───── Untersuchter Text

Spanisches Parlament legalisiert Sterbehilfe

18. März 2021

Erlaubt ist künftig die bewusste Herbeiführung des Todes eines unheilbar Kranken durch medizinisches Personal. Spaniens Konservative, Rechtsextreme und katholische Kirche halten das für Mord.

Der Film "Das Meer in mir" mit Javier Bardem in der Hauptrolle zeichnet den Leidensweg des gelähmten und deshalb jahrelang auf Sterbehilfe hoffenden Spaniers Ramón Sampedro nach
Der Film "Das Meer in mir" (Mar Adentro) mit Javier Bardem in der Hauptrolle zeichnet den Leidensweg des gelähmten und deshalb jahrelang auf Sterbehilfe hoffenden Spaniers Ramón Sampedro nachBild: kpa/picture alliance

Das spanische Parlament hat die Legalisierung der Sterbehilfe gebilligt. Bei der abschließenden Abstimmung im Abgeordnetenhaus votierte eine deutliche Mehrheit von 202 Abgeordneten für das entsprechende Gesetz, 141 Abgeordnete der konservativen und rechtsextremen Parteien stimmten dagegen, zwei Abgeordnete enthielten sich. Spanien ist damit eines von wenigen Ländern, in dem todkranke oder von unerträglichen Schmerzen geplagte Patienten ihrem Leiden ein Ende setzen dürfen.

──────────
───── Datenauszug

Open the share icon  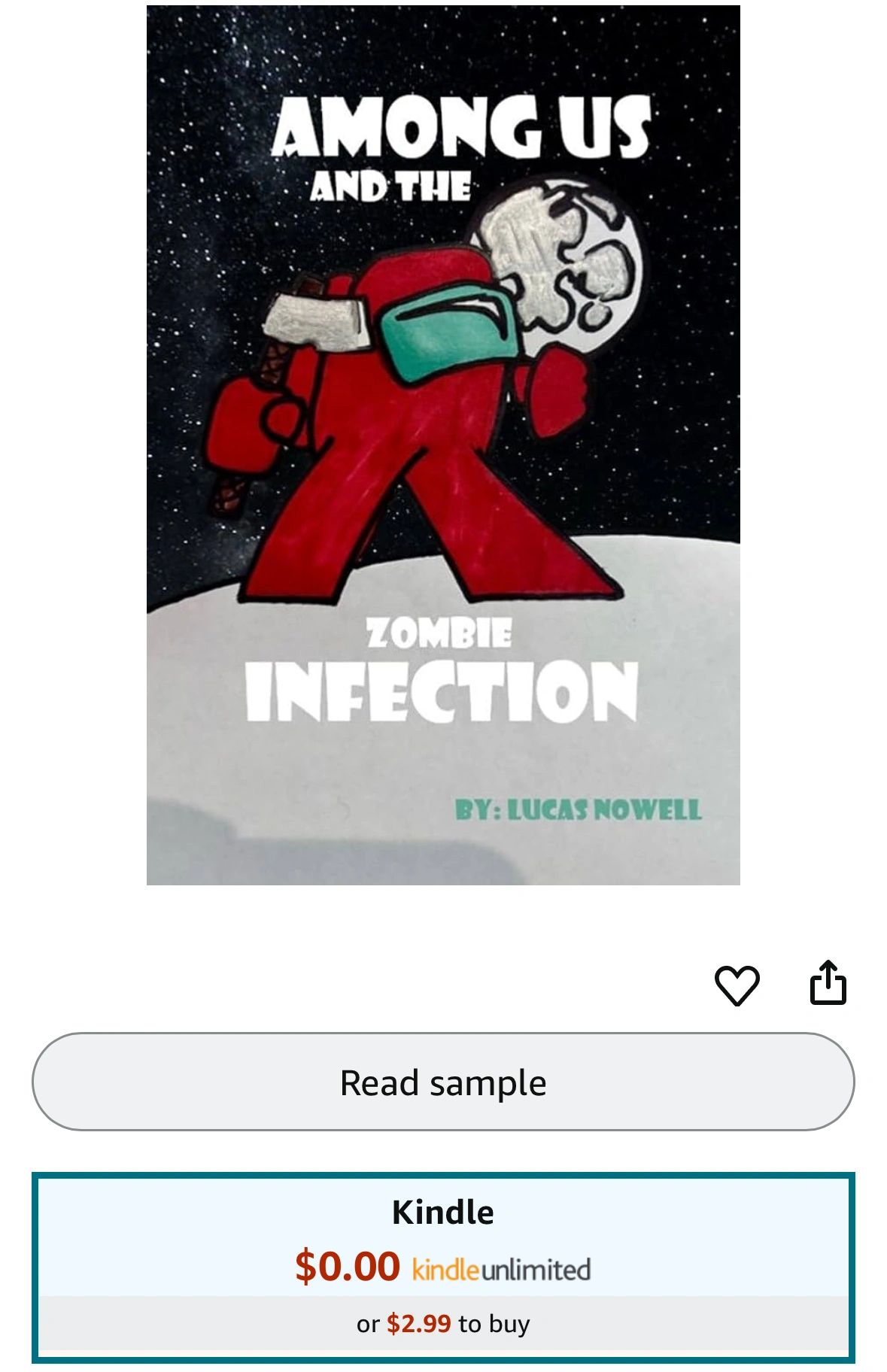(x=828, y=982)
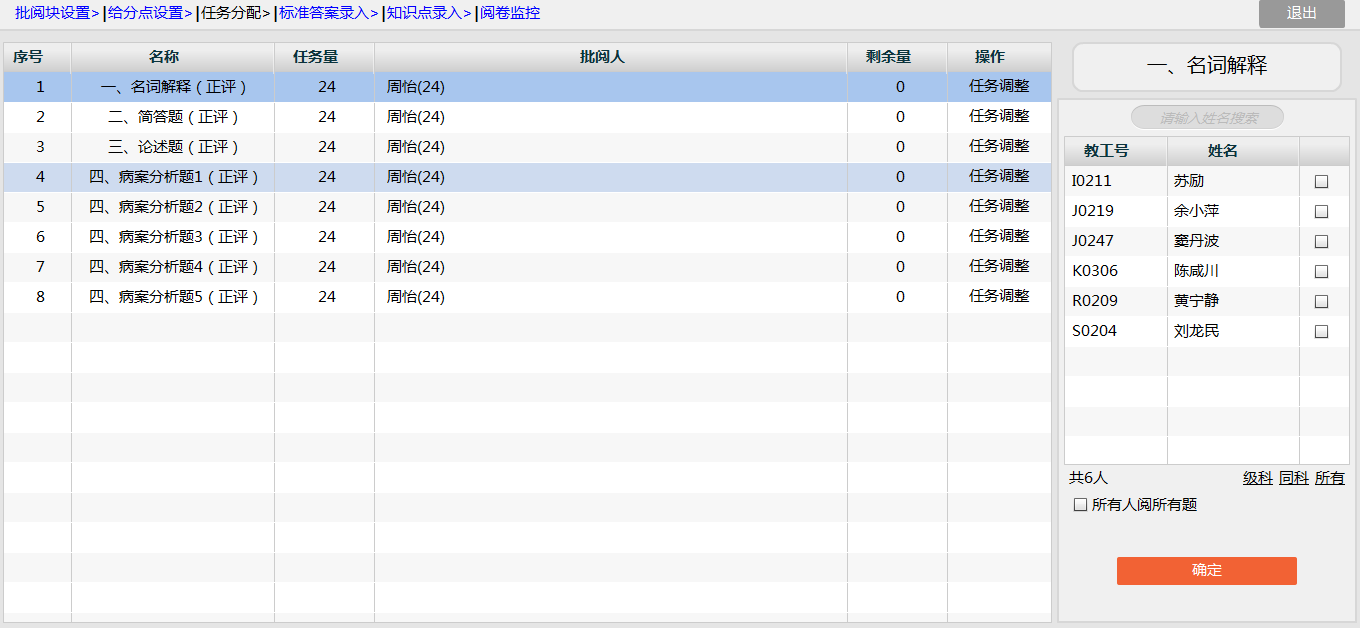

──────────
───── Datenauszug

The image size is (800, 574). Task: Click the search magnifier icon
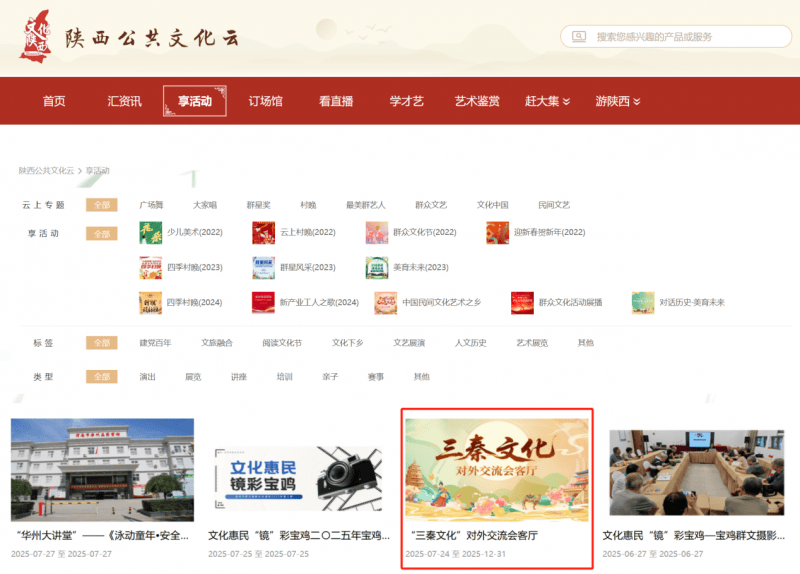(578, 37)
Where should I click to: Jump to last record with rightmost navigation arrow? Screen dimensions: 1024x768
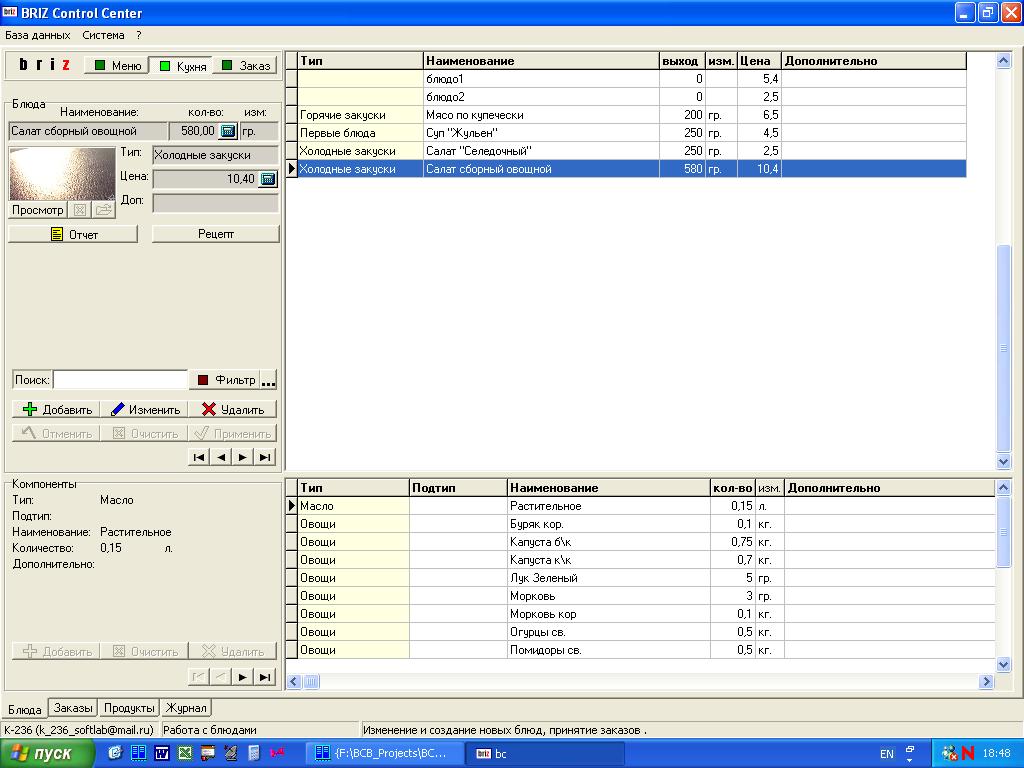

──────────
───── Datenauszug

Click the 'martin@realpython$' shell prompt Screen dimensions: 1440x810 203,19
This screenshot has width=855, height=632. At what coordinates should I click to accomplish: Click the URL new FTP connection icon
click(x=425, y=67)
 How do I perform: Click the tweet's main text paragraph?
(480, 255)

──────────

▶ [Material erschließen]:
[1] Prüfen Sie, ob die folgenden Aussagen mit dem Text über die Sterbehilfe in Spanien übereinstimmen. Antworten Sie jeweils mit Ja oder Nein und zitieren Sie die entscheidenden Worte des Textes wörtlich.
(a) Für das Gesetz stimmten 202 Abgeordnete.
(b) Fünf Abgeordnete enthielten sich der Stimme.
(c) Die katholische Kirche in Spanien hält die Sterbehilfe für Mord.
[2] Greifen Sie bitte den Text über die Sterbehilfe in Spanien an seinem Ende auf und führen Sie ihn mit einigen Sätzen fort.

▶ [Nummerierte Antworten]:
[1]
(a) Ja: „votierte eine deutliche Mehrheit von 202 Abgeordneten für das entsprechende Gesetz“
(b) Nein: „zwei Abgeordnete enthielten sich“
(c) Ja: „Spaniens Konservative, Rechtsextreme und katholische Kirche halten das für Mord.“

[2]
Mit dem Gesetz können Menschen mit einer "schweren und unheilbaren" Krankheit oder "chronischen", stark einschränkenden Schmerzen auf ausdrücklichen eigenen Wunsch Sterbehilfe erhalten, um "unerträgliches Leid" zu vermeiden. Erlaubt ist dem Gesetz zufolge sowohl die bewusste Herbeiführung des Todes durch medizinisches Personal als auch Unterstützung dabei, wenn Sterbewillige ihrem Leben selbst ein Ende setzen wollen.

"Sterbehilfe ist eine Form von Mord"

Der Gesetzentwurf war von der sozialistischen Regierung von Ministerpräsident Pedro Sánchez eingebracht worden. Mit diesem Gesetz "kommen wir einer humaneren und gerechteren Gesellschaft näher", sagte Gesundheitsministerin Carolina Darias mit Verweis auf "die Menschen, die sich in einer Situation großen Leids befinden, und ihre Familien".

Gegendemonstranten vor dem spanischen Parlament brandmarken das sozialistische Kabinett als "Regierung des Todes"Bild: Oscar Gonzalez/NurPhoto/picture alliance

Von konservativen Parteien sowie der katholischen Kirche wird das Gesetz vehement abgelehnt. "Sterbehilfe ist immer eine Form von Mord, weil es bedeutet, dass ein Mensch am Tod eines anderen beteiligt ist", erklärte die spanische Bischofskonferenz. "Das Leben kann nicht in die Hände der Behörden gelegt werden", sagte Lourdes Méndez Monasterio, Abgeordnete der rechtsextremen Vox-Partei, die bereits angekündigt hat, vor das Verfassungsgericht zu ziehen.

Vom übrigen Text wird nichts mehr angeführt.